The submarshal waited.

Finally, Quaeryt could speak and see again, if in flashes. “I … just imaged a hole under the palace and all the rocks and sand and gravel and stone up above it, and … let it all fall.”

“The entire city was shaking for a time, might have been a good half glass, give or take a quint. No one was keeping track.”

“Casualties…?” Quaeryt ventured.

“We lost over a thousand to stray Antiagon Fire, flying rubble and falling houses … most of them were in Fhaasn’s Twenty-sixth Foot. They weren’t even on the boulevard around the Autarch’s Square when everything came apart. They got hit hard when the big dwellings on the south end of the square came down.” Skarpa looked at Quaeryt. “As for the Antiagons … maybe two hundred of the troopers near the mid-square wall survived. No one in the palace complex … no imagers, so far as we can tell.”

“The rest of the city?”

“Who knows? At least three or four hundred people were killed, maybe more than a thousand. Could have been more. Several thousand were likely hurt.”

“You declare yourself regional governor?”

“Acting regional governor. Even Kharllon agreed to that. He’s been pretty quiet. I’ve already gotten a handful of letters from some Shahibs, pledging allegiance to Bhayar. Appears that you scared them a bit.”

“More … than I intended,” Quaeryt admitted. “I still don’t understand why the whole city shook.”

“I wouldn’t pretend to know. But in some places closer to the square it was pretty bad. There was a school … children of factors and Shahibs … the whole thing came apart…” Skarpa shook his head. “One of your undercaptains broke down and sobbed … something about one of the little girls being like his own daughter…”

“Do you know who that was?”

“I didn’t see it. Zhelan told me. He didn’t say who. I was a little occupied.”

Baelthm, Horan, or maybe Threkhyl. The others can’t have had children. Not yet, anyway. “What else should I know?”

Skarpa offered a shrug. “We’re still getting control of the city.”
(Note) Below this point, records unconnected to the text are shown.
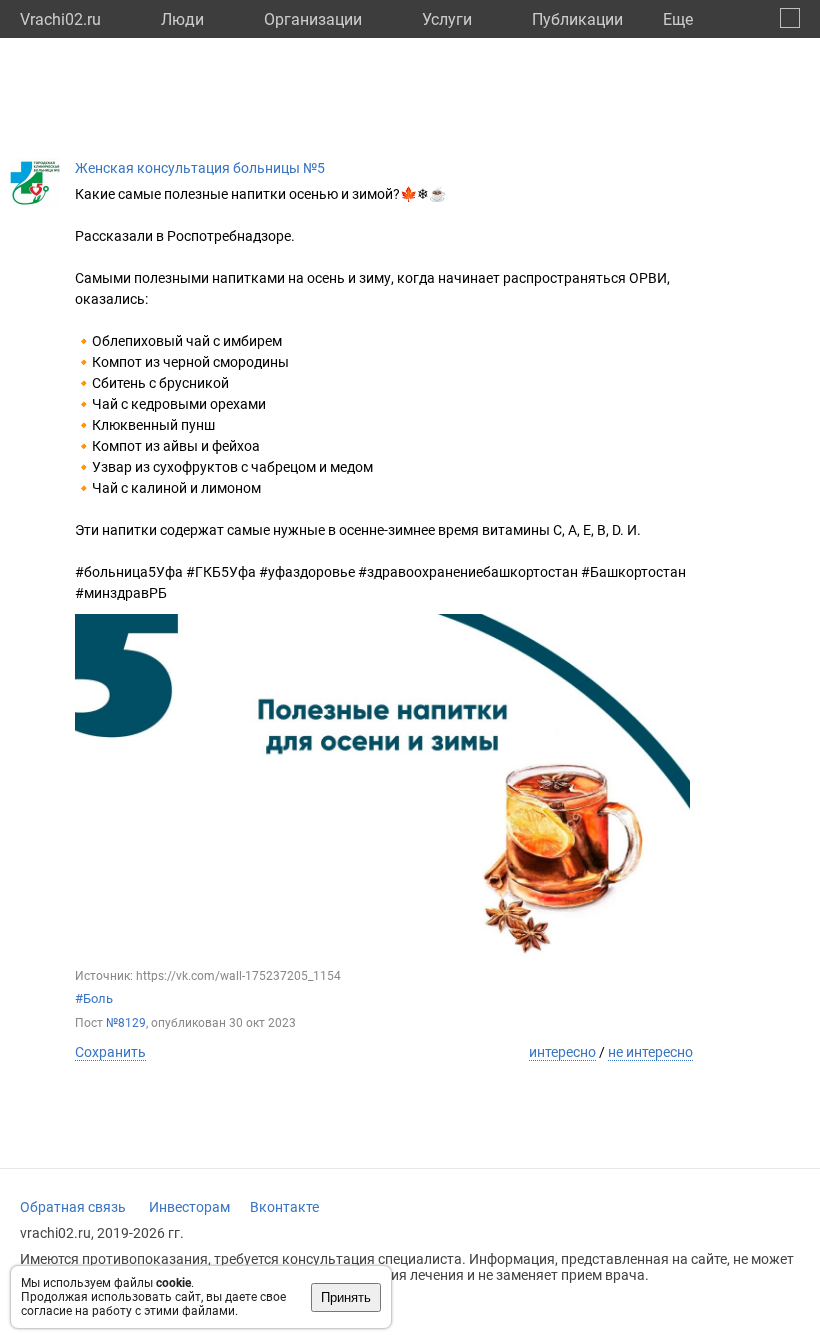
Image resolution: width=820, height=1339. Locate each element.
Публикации (577, 19)
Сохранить (110, 1052)
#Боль (94, 998)
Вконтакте (284, 1207)
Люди (182, 19)
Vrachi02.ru (60, 19)
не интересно (650, 1052)
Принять (346, 1297)
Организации (313, 19)
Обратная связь (73, 1207)
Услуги (447, 19)
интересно (562, 1052)
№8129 (126, 1023)
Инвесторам (189, 1207)
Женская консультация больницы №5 (200, 168)
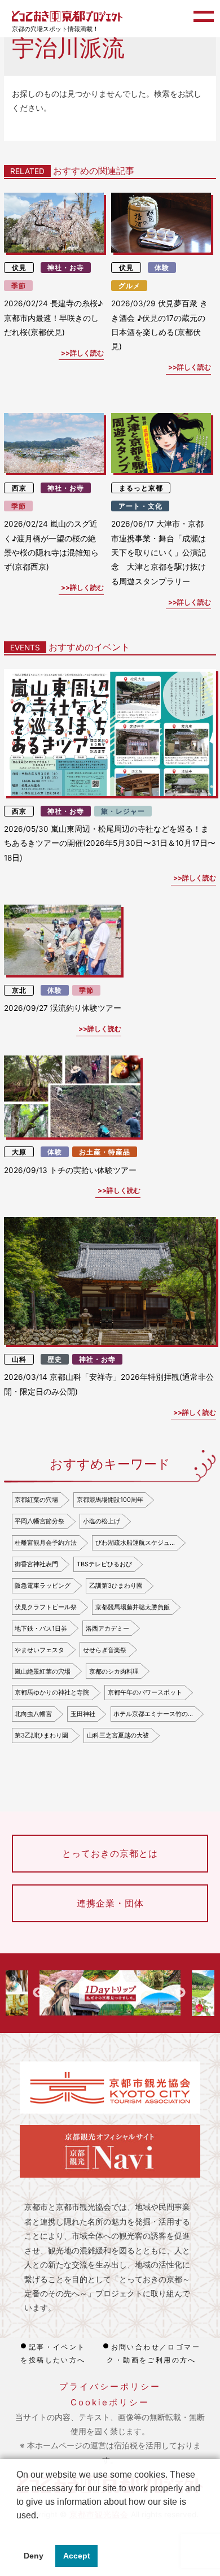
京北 (19, 990)
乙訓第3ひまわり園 (116, 1585)
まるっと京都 (141, 488)
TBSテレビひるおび (104, 1564)
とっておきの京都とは (110, 1853)
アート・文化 (140, 506)
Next (180, 1993)
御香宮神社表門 (36, 1564)
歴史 (54, 1359)
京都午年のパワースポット (145, 1692)
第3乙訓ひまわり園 (41, 1735)
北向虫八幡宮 (33, 1714)
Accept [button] (76, 2555)
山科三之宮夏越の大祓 (118, 1735)
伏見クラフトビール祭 (46, 1607)
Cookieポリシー (110, 2402)
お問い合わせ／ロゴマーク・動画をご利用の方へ (153, 2353)
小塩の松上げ (101, 1521)
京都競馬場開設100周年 (110, 1500)
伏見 (19, 267)
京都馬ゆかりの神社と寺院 (52, 1692)
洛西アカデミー (107, 1628)
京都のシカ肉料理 (114, 1671)
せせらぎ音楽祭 (104, 1650)
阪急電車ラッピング (43, 1585)
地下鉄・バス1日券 (41, 1628)
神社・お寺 (65, 267)
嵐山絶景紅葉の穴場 (43, 1671)
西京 (19, 488)
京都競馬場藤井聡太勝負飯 (132, 1607)
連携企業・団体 (110, 1903)
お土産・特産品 (104, 1152)
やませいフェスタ (39, 1650)
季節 (18, 285)
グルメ (129, 285)
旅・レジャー (123, 811)
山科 (19, 1359)
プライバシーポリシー (110, 2386)
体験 (162, 267)
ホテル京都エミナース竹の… (153, 1714)
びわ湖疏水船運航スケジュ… (135, 1543)
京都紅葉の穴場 (36, 1500)
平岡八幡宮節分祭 (39, 1521)
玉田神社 (83, 1714)
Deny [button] (33, 2555)
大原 (19, 1152)
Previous (37, 1993)
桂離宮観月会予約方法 (46, 1543)
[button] (18, 2529)
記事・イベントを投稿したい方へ (52, 2353)
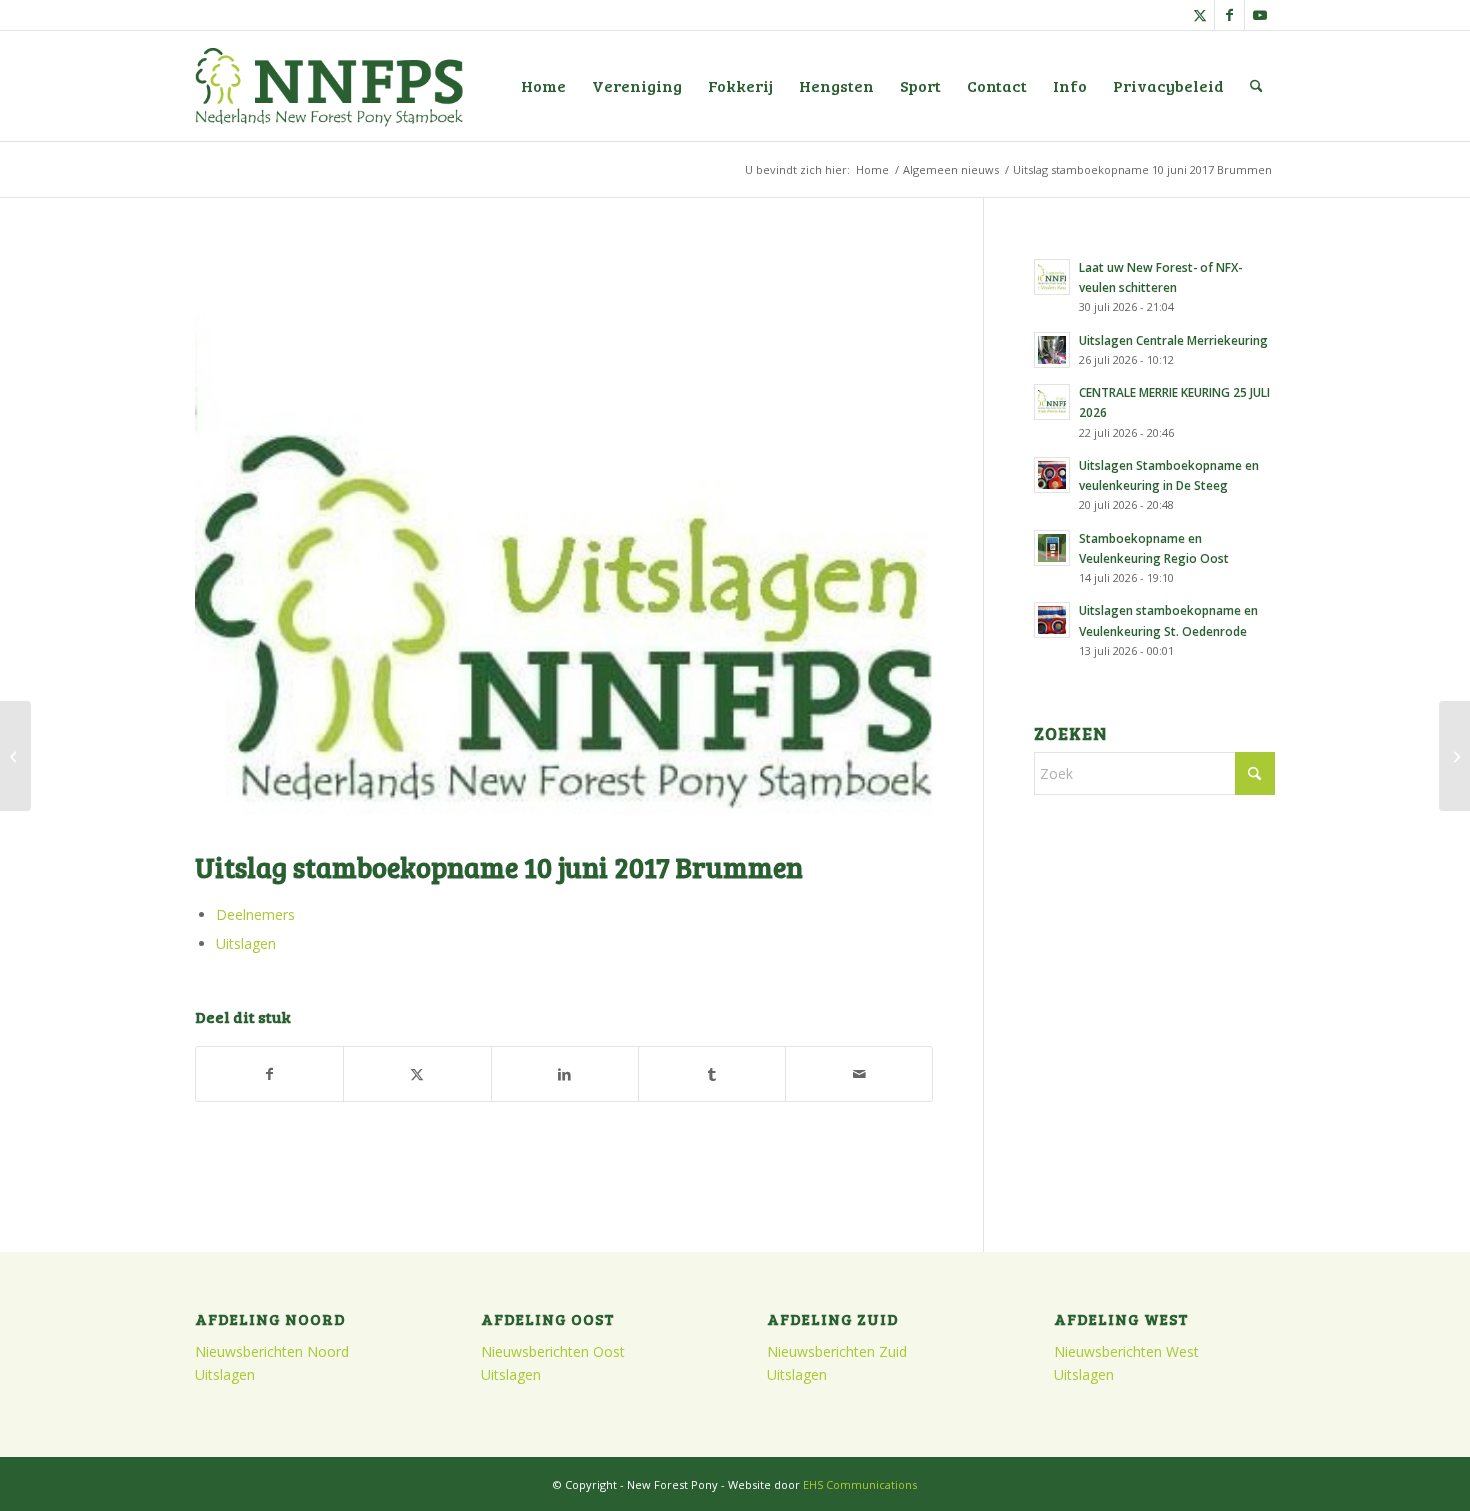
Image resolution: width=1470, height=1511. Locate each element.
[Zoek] (1256, 86)
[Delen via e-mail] (859, 1074)
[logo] (329, 86)
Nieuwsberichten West (1126, 1351)
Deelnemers (255, 914)
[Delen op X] (417, 1074)
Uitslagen (246, 943)
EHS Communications (860, 1484)
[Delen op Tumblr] (712, 1074)
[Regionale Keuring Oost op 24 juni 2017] (1454, 756)
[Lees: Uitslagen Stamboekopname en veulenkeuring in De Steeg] (1052, 475)
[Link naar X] (1199, 15)
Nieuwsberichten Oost (553, 1351)
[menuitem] (543, 86)
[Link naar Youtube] (1260, 15)
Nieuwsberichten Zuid (837, 1351)
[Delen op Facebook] (269, 1074)
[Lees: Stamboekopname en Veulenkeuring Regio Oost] (1052, 548)
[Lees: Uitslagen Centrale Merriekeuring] (1052, 350)
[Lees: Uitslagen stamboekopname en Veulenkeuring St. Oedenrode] (1052, 620)
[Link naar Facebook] (1229, 15)
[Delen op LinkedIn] (565, 1074)
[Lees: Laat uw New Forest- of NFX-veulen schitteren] (1052, 277)
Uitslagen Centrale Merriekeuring (1173, 340)
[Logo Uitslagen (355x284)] (564, 543)
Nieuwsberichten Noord (272, 1351)
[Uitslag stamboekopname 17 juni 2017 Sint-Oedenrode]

Quaeryt wanted to frown, but he felt tired … so tired. Skarpa was hiding something from him, he was certain. “The imagers … are they…”

“They’re all fine … except for bruises and the like.” Skarpa’s tone was firm and assured. “You need more rest. We’ll talk later.”

Quaeryt wanted to say more, to ask what Skarpa was hiding, but the flashes across his eyes were coming more often, and they hurt more … and then the white darkness rose around him again.